Maelstrom Read online

Page 5


  “Great,” Murel said. “We’ll be back as soon as we can.”

  MIDORI HAD ALREADY plucked all of the tropical blossoms and started stringing them into necklaces or leis. Ke-ola had presented the twins with leis for their first birthday aboard the space station, explaining that these were greeting, parting, and celebratory gifts his people gave each other. Midori, whose specialty was knowing how natural things were used in various cultures, was pleased to have a practical application for her knowledge, though she grieved to have to denude her tropical garden of its flowers. Murel and Ronan pitched in and began stringing the bright soft blooms alongside her.

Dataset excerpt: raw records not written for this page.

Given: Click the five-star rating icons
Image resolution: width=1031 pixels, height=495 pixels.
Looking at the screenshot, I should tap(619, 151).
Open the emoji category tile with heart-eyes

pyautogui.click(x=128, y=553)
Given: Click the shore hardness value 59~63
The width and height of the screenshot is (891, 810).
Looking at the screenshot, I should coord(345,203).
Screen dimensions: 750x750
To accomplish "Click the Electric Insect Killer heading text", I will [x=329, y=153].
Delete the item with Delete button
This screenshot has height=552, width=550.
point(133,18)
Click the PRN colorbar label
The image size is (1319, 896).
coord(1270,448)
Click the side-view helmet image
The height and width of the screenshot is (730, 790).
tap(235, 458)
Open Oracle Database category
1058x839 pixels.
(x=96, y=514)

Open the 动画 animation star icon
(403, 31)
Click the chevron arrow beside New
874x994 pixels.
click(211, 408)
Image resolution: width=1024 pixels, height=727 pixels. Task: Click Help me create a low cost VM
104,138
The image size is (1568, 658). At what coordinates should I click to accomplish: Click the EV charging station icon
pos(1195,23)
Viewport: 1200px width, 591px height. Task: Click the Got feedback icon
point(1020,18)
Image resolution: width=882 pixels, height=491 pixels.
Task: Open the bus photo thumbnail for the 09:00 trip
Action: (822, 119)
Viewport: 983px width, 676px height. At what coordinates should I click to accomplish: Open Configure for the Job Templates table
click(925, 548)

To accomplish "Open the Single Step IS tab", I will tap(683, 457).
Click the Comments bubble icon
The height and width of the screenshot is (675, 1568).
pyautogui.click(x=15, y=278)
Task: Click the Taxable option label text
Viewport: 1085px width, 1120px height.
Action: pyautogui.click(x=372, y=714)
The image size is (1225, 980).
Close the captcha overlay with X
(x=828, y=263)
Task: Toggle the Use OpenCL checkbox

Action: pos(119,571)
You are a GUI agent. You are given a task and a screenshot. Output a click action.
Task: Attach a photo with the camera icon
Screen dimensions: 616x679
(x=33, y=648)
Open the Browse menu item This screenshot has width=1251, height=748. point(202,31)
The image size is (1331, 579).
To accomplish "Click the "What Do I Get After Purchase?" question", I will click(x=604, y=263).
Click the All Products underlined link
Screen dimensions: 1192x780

  “We won’t be able to make enough,” Ronan said.

  “That’s okay,” Murel said. “I think it’s the thought that counts here. We’ll give one to Leilani and let Ke-ola decide where else to put them. Maybe we can give individual blossoms to other people kind of randomly. It’s a goodwill gesture. Emissaries do that kind of thing, you know.”

  “Of course I know. We studied the same stuff. How are we going to get them to sit still long enough to collar them?”

  “Collar them? We’re not arresting them, we’re honoring them, Ro. You don’t have to make fun just because you didn’t think of it first.”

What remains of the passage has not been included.